Impacts of the international agenda on the governance of biodiversity and its ecosystem services

Ana María HernándezInstituto Alexander von Humboldt Rodrigo MorenoInstituto Alexander von Humboldt Leonardo BocanegraInstituto Alexander von Humboldt María Eugenia RinaudoInstituto Alexander von Humboldt Sergio Andrés ArangurenInstituto Alexander von Humboldt

International obligations regarding biodiversity require an effective consensus between national development proposals. The Colombian Government is expected to conciliate the goals of a sustainable national model with sectorial policies and also to assume the notion of biodiversity as the support of social and economic development.

Managing the natural heritage of a country usually has great challenges. In Colombia, international trends have encouraged the formation of environmental institutions. In fact, in the framework of the Rio Summit in 1992, Colombia strengthened legal, financial, and institutional structures sufficiently enough to improve the management and administration of its natural resources1.

In the 90s Colombia experienced an environmentalist surge that influenced all sectors of society and additionally induced the establishment of a new mechanism of environmental management, the Environmental National System (SINA for its initials in Spanish), in the drafting of the Political Constitution of 1991. However, such impetus ceased in the following decades due to, among other aspects, the creation of development plans that did not connect conservation needs to those of economic growth. Thus plans for mitigating impacts and improving environmental quality were left, again, to have a minor role in public policies2.

In contrast, the international positioning of Colombia regarding environmental subjects during this millennium has offered alternatives to confront the problem of institutional weakness. Colombia has participated in the Rio Summit; Multilateral Environmental Agreements (MEAs) including the Convention on Biological Diversity (CBD) and its protocols, the Framework Convention on Climate Change, the Convention on International Trade of Endangered Species of Wild Fauna and Flora (CITES), and the Ramsar Convention; the Commission on Sustainable Development; and Rio+20, among others. Such participation has allowed for the incorporation of national priorities in the international agenda, and additionally has made the Colombian State responsible for including them in its policies, plans, and programs. Furthermore, international cooperation as a mechanism of financing the fulfillment of international obligations has been more frequently used.

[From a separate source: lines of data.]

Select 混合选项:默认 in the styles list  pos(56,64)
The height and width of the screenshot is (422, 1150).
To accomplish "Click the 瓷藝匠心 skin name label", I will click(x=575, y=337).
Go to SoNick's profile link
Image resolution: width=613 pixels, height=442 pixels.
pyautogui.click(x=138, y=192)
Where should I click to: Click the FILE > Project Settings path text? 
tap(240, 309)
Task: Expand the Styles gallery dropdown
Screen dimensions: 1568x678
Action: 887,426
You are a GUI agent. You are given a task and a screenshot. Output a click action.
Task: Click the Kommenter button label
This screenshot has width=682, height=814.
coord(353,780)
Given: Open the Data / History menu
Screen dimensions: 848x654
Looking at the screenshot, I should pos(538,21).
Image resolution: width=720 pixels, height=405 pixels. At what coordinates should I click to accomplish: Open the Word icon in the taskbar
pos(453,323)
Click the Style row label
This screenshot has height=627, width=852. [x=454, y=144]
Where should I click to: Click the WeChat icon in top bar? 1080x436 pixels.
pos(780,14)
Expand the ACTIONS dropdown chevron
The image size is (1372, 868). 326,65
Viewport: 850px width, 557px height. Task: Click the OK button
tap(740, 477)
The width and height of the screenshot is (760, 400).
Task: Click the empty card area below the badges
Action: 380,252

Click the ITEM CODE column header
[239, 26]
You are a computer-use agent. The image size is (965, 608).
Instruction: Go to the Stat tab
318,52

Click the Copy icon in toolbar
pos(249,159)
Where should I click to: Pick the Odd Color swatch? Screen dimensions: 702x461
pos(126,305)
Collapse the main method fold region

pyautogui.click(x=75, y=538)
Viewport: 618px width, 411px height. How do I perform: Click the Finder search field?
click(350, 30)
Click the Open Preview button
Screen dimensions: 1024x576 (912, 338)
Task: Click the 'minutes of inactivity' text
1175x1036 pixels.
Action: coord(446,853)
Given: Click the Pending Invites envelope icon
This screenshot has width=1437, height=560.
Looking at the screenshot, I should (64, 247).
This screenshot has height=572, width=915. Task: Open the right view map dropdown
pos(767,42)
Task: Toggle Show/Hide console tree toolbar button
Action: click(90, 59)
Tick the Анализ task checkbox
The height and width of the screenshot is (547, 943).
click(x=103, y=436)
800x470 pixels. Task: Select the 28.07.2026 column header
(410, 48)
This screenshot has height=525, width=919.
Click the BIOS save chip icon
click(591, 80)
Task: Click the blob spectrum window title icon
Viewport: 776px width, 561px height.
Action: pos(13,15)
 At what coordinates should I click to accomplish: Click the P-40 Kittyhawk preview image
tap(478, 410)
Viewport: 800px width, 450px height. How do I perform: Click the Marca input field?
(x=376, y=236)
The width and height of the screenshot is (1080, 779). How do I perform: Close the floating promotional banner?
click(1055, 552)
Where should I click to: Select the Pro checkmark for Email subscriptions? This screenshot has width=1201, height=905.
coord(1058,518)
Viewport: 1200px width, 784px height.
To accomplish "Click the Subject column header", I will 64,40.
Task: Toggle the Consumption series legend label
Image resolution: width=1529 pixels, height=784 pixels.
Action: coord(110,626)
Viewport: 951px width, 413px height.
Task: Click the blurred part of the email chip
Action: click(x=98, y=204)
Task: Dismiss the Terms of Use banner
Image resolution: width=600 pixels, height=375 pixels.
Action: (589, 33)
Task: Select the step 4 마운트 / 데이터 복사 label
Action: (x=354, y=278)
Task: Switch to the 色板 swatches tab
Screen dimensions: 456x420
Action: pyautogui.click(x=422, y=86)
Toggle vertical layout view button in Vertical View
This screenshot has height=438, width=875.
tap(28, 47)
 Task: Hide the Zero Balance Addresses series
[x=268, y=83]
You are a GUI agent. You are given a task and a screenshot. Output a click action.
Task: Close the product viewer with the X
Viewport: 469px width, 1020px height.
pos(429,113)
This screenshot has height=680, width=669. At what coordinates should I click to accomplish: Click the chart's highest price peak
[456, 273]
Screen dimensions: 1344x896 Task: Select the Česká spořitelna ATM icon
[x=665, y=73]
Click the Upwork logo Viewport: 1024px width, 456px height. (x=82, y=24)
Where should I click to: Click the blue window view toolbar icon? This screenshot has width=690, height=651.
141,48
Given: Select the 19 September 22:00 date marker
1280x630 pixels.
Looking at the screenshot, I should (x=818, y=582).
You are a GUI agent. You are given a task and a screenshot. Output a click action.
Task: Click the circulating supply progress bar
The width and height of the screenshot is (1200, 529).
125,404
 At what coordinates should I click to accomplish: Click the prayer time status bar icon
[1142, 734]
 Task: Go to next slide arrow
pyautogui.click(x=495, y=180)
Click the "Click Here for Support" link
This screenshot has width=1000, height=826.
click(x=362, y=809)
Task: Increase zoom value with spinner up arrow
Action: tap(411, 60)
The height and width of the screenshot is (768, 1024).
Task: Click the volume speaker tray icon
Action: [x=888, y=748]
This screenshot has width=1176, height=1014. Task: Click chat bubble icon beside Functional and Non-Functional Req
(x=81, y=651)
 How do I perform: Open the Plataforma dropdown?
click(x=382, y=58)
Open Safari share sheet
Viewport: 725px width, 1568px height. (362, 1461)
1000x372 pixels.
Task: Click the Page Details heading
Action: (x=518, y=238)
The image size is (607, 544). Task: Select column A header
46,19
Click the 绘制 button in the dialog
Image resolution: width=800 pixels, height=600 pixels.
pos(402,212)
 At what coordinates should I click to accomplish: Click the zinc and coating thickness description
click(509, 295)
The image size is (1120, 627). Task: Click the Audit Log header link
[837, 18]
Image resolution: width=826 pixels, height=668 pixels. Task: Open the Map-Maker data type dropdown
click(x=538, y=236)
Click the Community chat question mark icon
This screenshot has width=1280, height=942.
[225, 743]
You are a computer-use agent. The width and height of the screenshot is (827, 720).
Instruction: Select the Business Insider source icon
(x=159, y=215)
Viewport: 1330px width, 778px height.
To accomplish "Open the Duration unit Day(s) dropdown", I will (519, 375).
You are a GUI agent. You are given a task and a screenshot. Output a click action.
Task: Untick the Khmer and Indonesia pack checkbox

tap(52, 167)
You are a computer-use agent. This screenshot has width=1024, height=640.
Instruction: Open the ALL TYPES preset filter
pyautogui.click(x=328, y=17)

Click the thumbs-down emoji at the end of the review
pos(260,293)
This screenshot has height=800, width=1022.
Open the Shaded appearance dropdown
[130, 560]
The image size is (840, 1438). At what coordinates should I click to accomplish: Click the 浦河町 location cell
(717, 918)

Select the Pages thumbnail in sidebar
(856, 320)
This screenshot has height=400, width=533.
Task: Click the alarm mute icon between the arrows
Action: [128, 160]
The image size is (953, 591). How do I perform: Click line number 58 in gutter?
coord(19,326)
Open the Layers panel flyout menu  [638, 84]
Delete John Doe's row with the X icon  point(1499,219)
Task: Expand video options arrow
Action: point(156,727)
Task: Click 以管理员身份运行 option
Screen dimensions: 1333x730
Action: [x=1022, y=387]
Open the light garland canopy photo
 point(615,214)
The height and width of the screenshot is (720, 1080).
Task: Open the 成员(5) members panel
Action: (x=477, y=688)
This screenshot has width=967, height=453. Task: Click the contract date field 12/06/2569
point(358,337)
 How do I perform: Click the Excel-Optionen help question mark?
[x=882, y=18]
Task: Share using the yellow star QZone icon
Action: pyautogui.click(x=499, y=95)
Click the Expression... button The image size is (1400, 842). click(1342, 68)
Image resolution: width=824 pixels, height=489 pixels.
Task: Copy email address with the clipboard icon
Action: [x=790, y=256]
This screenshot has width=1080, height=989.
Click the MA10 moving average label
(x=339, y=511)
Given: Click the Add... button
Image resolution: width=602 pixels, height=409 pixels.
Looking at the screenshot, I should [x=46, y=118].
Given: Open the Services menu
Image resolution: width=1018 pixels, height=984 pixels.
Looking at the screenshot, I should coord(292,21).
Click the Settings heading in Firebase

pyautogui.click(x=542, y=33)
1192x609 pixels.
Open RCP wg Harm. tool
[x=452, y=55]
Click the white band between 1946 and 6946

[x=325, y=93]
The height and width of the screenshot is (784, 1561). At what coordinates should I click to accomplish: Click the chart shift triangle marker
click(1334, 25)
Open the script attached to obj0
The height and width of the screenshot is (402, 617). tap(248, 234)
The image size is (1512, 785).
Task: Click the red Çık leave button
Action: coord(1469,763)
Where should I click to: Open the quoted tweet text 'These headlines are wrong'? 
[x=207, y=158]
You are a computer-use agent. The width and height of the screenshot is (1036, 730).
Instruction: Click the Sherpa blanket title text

International agendas and cooperation have incited, to a great extent, the issuing of the National Policy for the Integrated Management of Biodiversity and its Ecosystem Services by the Colombian Government in 2012. Such national policy was developed in agreement to the Aichi Targets of the CBD. Likewise, the Government is currently in the process of formulating, adopting, and developing its National Plan of Action. Additionally, institutional and financial national agreements such as the National Plan for Adapting to Climate Change have been established in accordance to international commitments about climate change4 in order to confront this phenomenon, which is identified as a cause for the loss of biodiversity and ecosystem services.

Similarly, in 2010 Colombia recognized, once again, the need of creating an economic model based on sustainable development partly due to new international demands and the requirements of the Organization for Economic Cooperation and Development (OECD)5 for accepting the country as one of its members. As a result, the two latest national development plans have been consistent with the position of sustainability5.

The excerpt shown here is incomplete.